*** RECORD EXCERPTS Section Begins ***
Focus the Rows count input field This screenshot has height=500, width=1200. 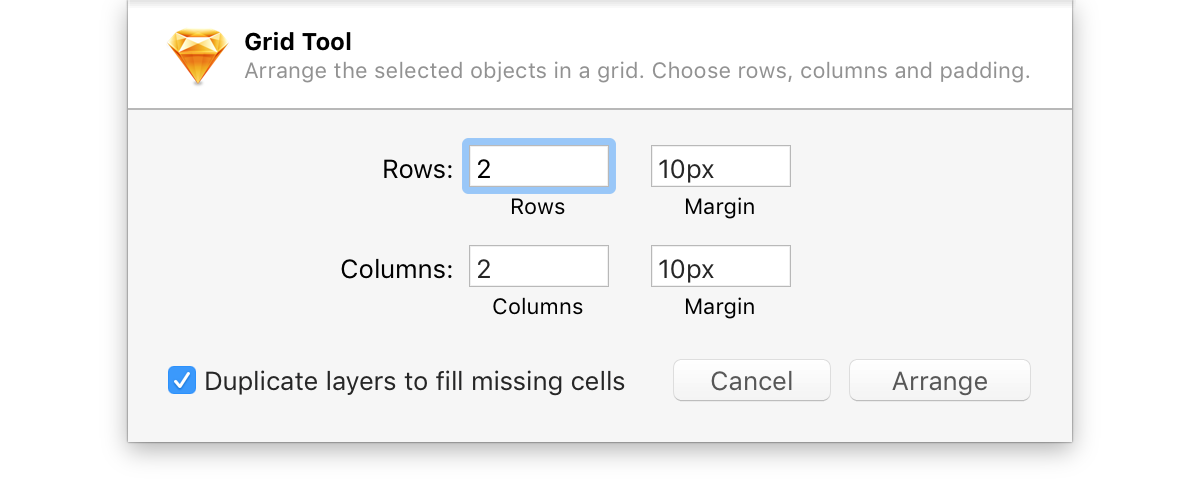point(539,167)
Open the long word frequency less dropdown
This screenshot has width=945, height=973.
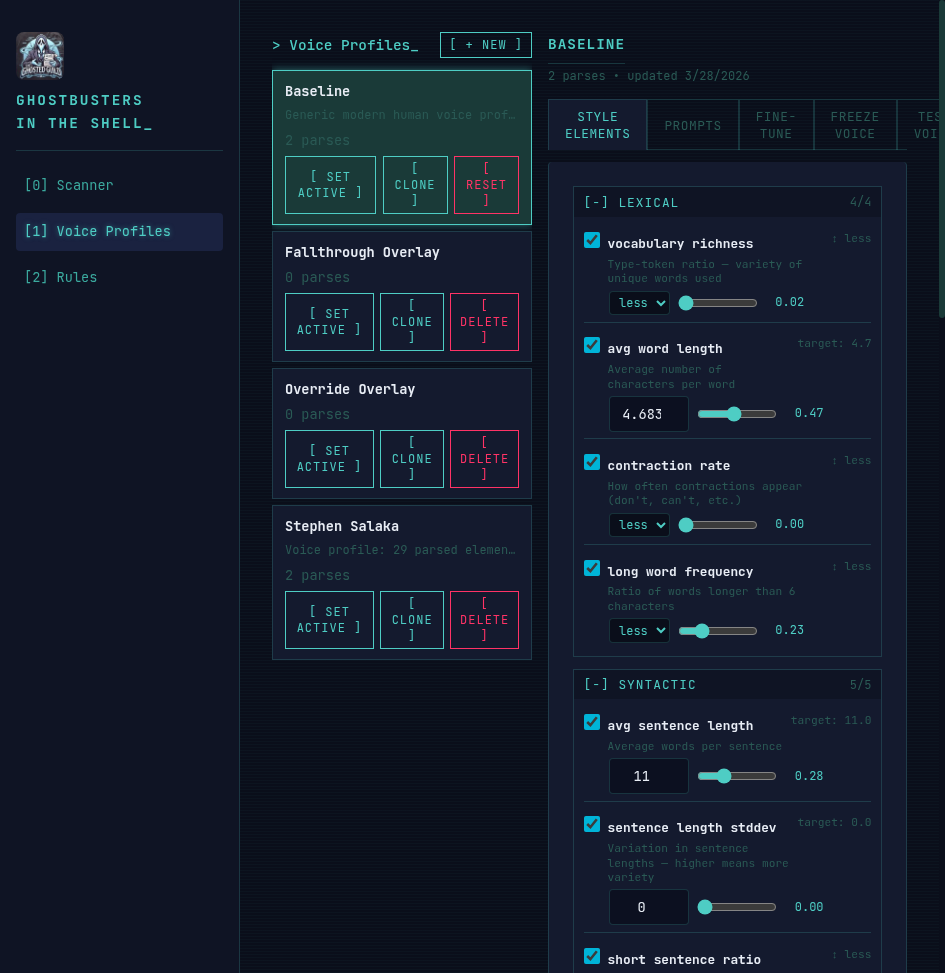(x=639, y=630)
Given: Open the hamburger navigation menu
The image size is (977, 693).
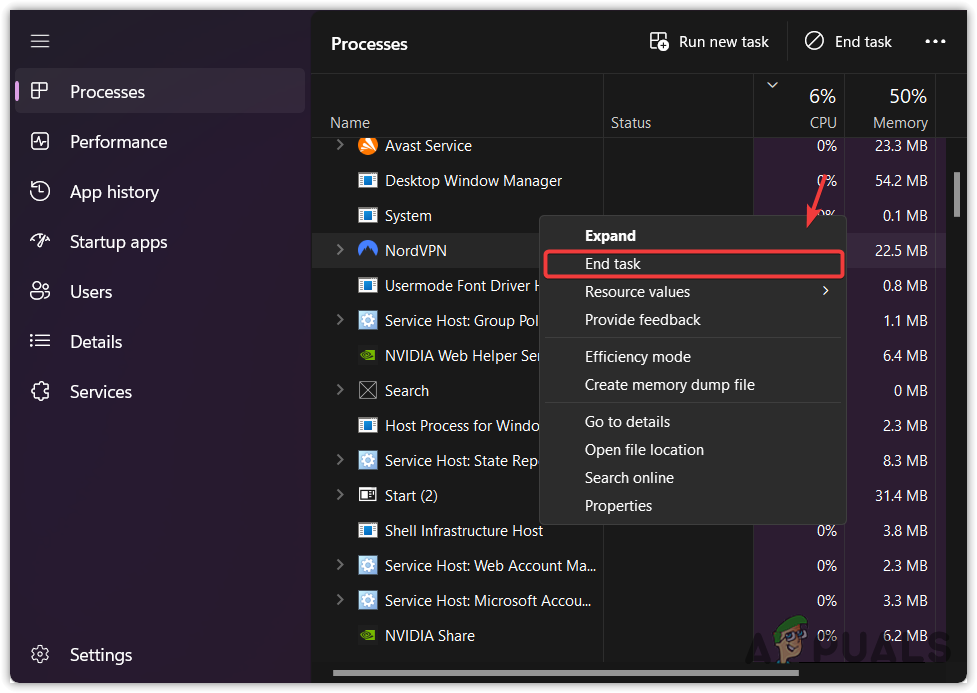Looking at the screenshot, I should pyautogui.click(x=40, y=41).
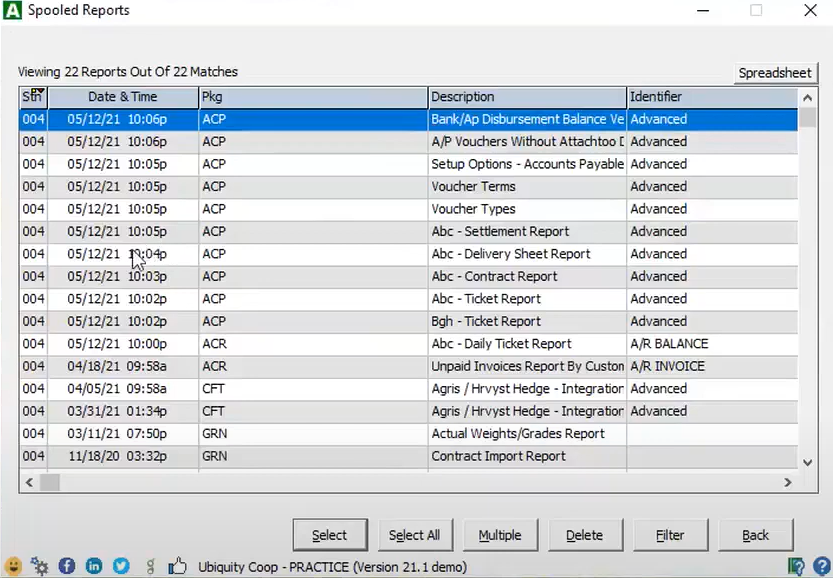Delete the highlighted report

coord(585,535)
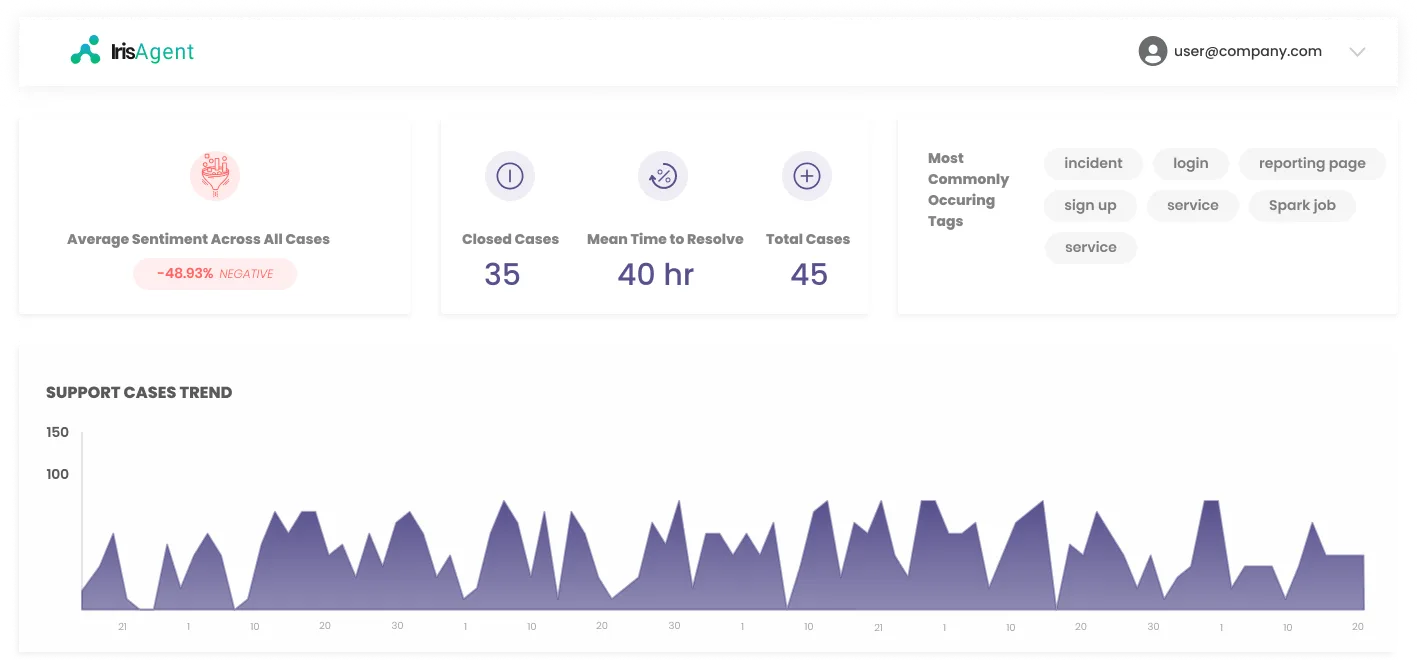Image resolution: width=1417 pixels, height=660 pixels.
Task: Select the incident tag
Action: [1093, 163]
*** RECORD EXCERPTS Section Ends ***
EXERCISE INSTRUCTIONS: Filter the data for the string "Open" and copy every line that has it.

RESPONSE TO THE EXERCISE:
Open the long word frequency less dropdown
Given: Open the hamburger navigation menu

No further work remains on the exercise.